Similarly, for the production of mAbs against mouse antigens some rat myeloma lines have been established from the LOU/C strain. Frequently used are Y3-Ag1.2.3 (secreting kappa light chains; Galfrè et al. 1979) and line IR983F (nonproducer; Bazin et al. 1990). Since rats are not that much easier to handle than mice and since rat hybridomas are sometimes dependent on growth factors, making cell culture more complicated, interspecies hybrids have been constructed. For this, immune rat spleen cells were fused with a murine nonsecretor myeloma cell line. These rat/mouse hybrids turned out to be stable and secreted amounts of mAbs comparable to mouse/mouse hybridomas (Ledbetter and Herzenberg 1979). Mouse interspecies hybridomas have also been created with hamster and rabbit lymphoblasts to obtain respective mAbs (Sanchez-Madrid et al. 1983; Raybould and Takahashi 1988). A more advanced method for the production of mouse antibodies against mouse antigens is the use of knockout mice for immunization. Since they lack expression of the target antigen they are not tolerant and are able to mount a normal immune response.
2.4.3 Cell Fusion
In early experiments cell fusion was facilitated by means of agglutinating viruses like Sendai. The introduction of polyethylene glycol (PEG) as a fusing agent (Pontecorvo 1975) has simplified the procedure drastically and is used throughout the field today. PEG renders the membrane of cells to be fused gluey, so that they stick together. Subsequently plasma membrane fusion occurs, giving rise to a cell with two (or more) nuclei called a heterokaryon. During cell division the nuclear membranes are degraded and the chromosomes are distributed into the daughter cell. These hybrid cells contain only one nucleus but the genetic material of both parents and are named synkaryons. The double set of chromosomes in hybrids causes genetic instability during further mitoses, leading to improper segregation or loss of chromosomes. If chromosomes coding for immunoglobulin heavy or light chain genes (in the mouse chromosomes 6, 12, and 16) are affected, antibody secretion of this hybrid will ultimately stop. To prevent overgrowth of early hybridoma culture by nonproducing variants, immediate cloning of cultures is mandatory. Following many cell divisions the hybrid line is stabilized in its chromosomal inventory. However, prior to mass production of hybridoma cells and in case the antibody titer of culture supernatant declines recloning should be performed (Fig. 2.3).
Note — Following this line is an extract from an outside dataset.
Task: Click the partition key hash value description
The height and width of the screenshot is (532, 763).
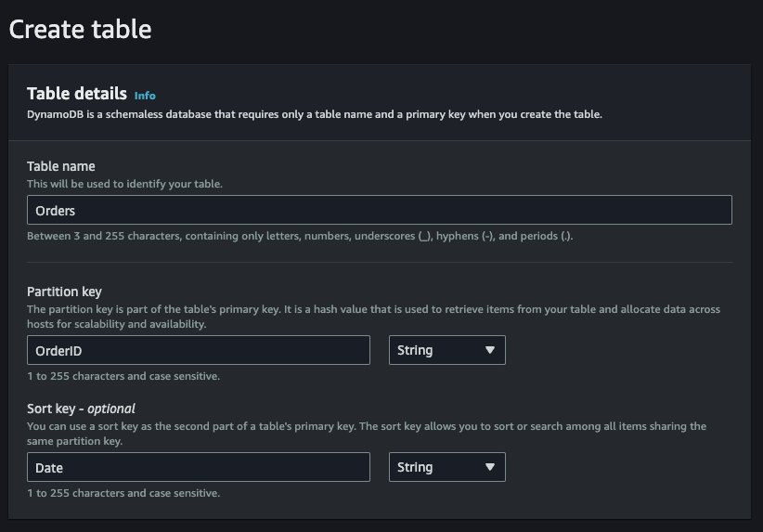Action: coord(373,316)
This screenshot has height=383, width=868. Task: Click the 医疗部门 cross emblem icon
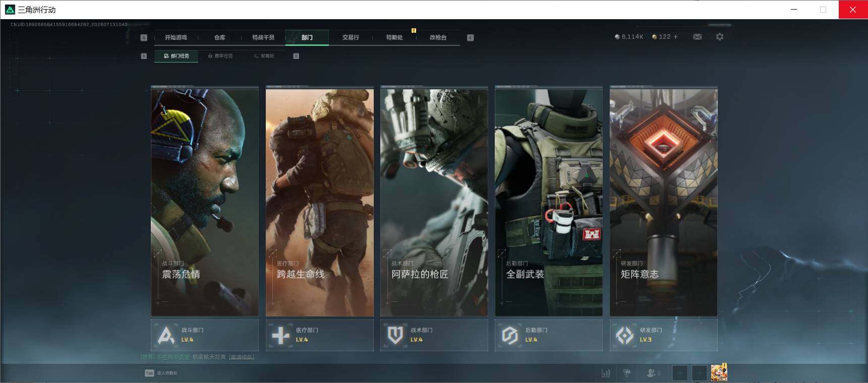click(x=280, y=335)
Factors critically influencing the outcome of a fusion experiment are the choice of fetal calf serum (FCS) and the health status of the immunized mice. Depending on the content of the growth-promoting constituents, some FCS batches evolve better suited for hybridoma growth than others and it is worth testing for an optimal one. Bacterial and viral infections of rodents can cause severe immune suppression and will lead to low yields of hybridomas. Some protocols recommend the use of feeder cells as a source of growth factors as well as lysis of erythrocytes present in spleen cell preparations from immunized animal prior to fusion. In addition, repeated medium changes to remove potentially harmful substances derived from dying cells have been suggested. In my experience a simplified method works best, leaving the fused cells as untouched as possible. If a spleen from an immunized mouse (containing approximately 1–1.2 ×108lymphocytes) is fused with an equal number of myeloma cells and the fusion mixture is distributed into 15–20 96-well microtiter plates (1440–1920 individual cultures), cell density is high enough to support hybridoma growth even without feeder cells and medium exchange (Fig. 2.4)
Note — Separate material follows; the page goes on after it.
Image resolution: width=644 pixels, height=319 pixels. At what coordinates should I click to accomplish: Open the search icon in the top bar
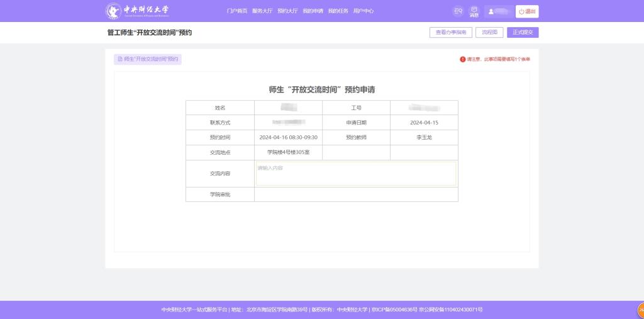[458, 11]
As an alternative to the PEG procedure described, electrically induced cell fusion has been developed. It is based on the delivery of high-voltage electrical field pulses to physically fuse lymphoblasts and myeloma cells (Ohnishi et al. 1987; Schmitt and Zimmermann 1989). More recently, a method was published allowing the production of mAbs without hybridomas by using transgenic mice harboring a mutant temperature-sensitive simian virus-40 large tumor antigen (Pasqualini and Arap 2004)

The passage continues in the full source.